Passage for review:
“Shark cage” implant protects insulin-producing cells in diabetic mice


Researchers have found a way to maintain insulin levels in diabetic mice by growing and implanting new beta cells that produce the hormone. These cells are housed inside a tiny device that protects them from the animal’s immune system, like a shark cage.

In patients with type 1 diabetes, the immune system mistakenly begins attacking beta cells in the pancreas. That decreases insulin production and reduces their ability to manage blood glucose levels, meaning regular injections of insulin are required to treat the condition.

A few years ago, researchers at Washington University in St. Louis developed a way to replenish beta cells in diabetic mice. First they converted skin cells taken from the animals into induced pluripotent stem cells (iPS cells), which can differentiate into a range of other cell types – in this case, beta cells. These were then implanted into the mice, allowing them to once again regulate their insulin levels and functionally curing their diabetes.

Work order A:
Write out the shark cage implant article word for word, starting at "In patients with" and ending at "curing their diabetes.".
Work order B:
Answer these questions from the shark cage implant article:
(i) In patients with type 1 diabetes, which cells does the immune system attack, and where are they?
(ii) At which university did researchers develop a way to replenish beta cells in diabetic mice?
(iii) Into what were the skin cells taken from the mice converted?
Work order C:
Continue the shark cage implant article from its last sentence.

Source material:
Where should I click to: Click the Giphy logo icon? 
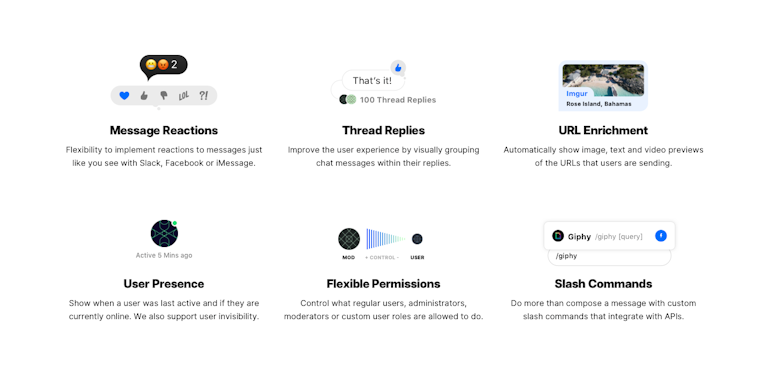(x=558, y=236)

Output A:
In patients with type 1 diabetes, the immune system mistakenly begins attacking beta cells in the pancreas. That decreases insulin production and reduces their ability to manage blood glucose levels, meaning regular injections of insulin are required to treat the condition.

A few years ago, researchers at Washington University in St. Louis developed a way to replenish beta cells in diabetic mice. First they converted skin cells taken from the animals into induced pluripotent stem cells (iPS cells), which can differentiate into a range of other cell types – in this case, beta cells. These were then implanted into the mice, allowing them to once again regulate their insulin levels and functionally curing their diabetes.

Output B:
(i) Beta cells in the pancreas.
(ii) Washington University in St. Louis.
(iii) Induced pluripotent stem cells (iPS cells).

Output C:
But of course, there’s a big caveat there – giving them more beta cells isn’t going to help for long when their immune systems are just going to attack the new ones too. In the previous study, the researchers had to suppress the animals’ immune systems, which is too dangerous a step for human use.

So for the new study, the team collaborated with scientists at Cornell University to develop a device that protects the implanted beta cells, while still allowing them to perform their vital function.

The device is made up of a hydrogel core that contains the beta cells, wrapped in a porous skin of nanofibers. The concept sounds deceptively simple – the pores are large enough for the insulin to escape, but too small for immune cells to enter. This was then implanted into the abdomens of the test mice.

“One of challenges in this scenario is to protect the cells inside of the implant without starving them,” says Jeffrey Millman, co-senior author of the study. “They still need nutrients and oxygen from the blood to stay alive. With this device, we seem to have made something in what you might call a Goldilocks zone, where the cells could feel just right inside the device and remain healthy and functional, releasing insulin in response to blood sugar levels.”

And sure enough, the cells in the implants remained functional for up to 200 days, keeping the animals’ diabetes in check for that whole time while leaving their immune systems operating just fine.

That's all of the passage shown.